En voilà un paquet de causes d’ipséité, dites donc ! Ils sont sympathiques, ces philosophes, à inventer de jolis mots qui sont compliqués à rendre concrets…

Peut-être que « ce fait qu’un être est lui-même et non pas autre chose », c’est la réponse à la question : « Qui est-il ? »

« Qui sommes-nous ? » Vaste question, qui en appelle d’autres, c’est certain, et bien plus encore. Je vous laisse (philosopher ?) quelques minutes, pour aller voir en ligne ce que ça donne, le « Mohammed Ali du rap francophone ».

(Pause musicale, donc.)

« Une affaire de métabolisme »

Je suis de retour. Vous voulez savoir ?

Il ne ressemble pas vraiment à Fally Ipupa, Damso ; la contre-plongée est trompeuse. Eh bien, je me suis fait mon opinion, je vous laisse vous faire la vôtre. Comme vous le savez, des goûts et des couleurs…

– Et ici, Docteur, je vous pose une question. A quoi, vous, médecin, attribuez-vous la différence des goûts ? Pourquoi je n’aime pas la tripe ; et comment pourrais-je changer d’avis ?

– On n’en sait rien… C’est ce qui me permet de vous répondre ! C’est une affaire de métabolisme !… Vous comprenez ? Biochimie. Secrétions internes. Action de déséquilibres chimiques sur la cellule nerveuse… Ajoutons quelques réflexes, et association d’idées…

– Et servez chaud.

– Voilà.

(Paul Valéry, « L’idée fixe ou Deux hommes à la mer », Editions Les Laboratoires Martinet, 1932)

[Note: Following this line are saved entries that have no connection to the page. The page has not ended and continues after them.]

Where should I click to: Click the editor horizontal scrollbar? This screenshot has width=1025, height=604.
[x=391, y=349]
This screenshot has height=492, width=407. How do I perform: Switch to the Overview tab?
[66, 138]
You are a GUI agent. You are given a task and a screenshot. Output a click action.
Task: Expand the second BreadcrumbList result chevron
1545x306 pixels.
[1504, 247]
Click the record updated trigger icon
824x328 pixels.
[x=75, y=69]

Voilà. Je vous laisse. Je vais écouter Nixon Nizzy. Ibrahima Soumaré, de son vrai nom, un autre rappeur belge. Lui est d’origine guinéenne. Demandez à YouTube ou Dailymotion, vous verrez/entendrez…

Big up et à la prochaine !

Coumba Sylla

N.B. : Une version légèrement différente de ce texte a été publiée dans l’édition en date du 14 novembre 2017 du journal satirique Le P’tit railleur sénégalais, créé en 2013 et dirigé par Ibou Fall.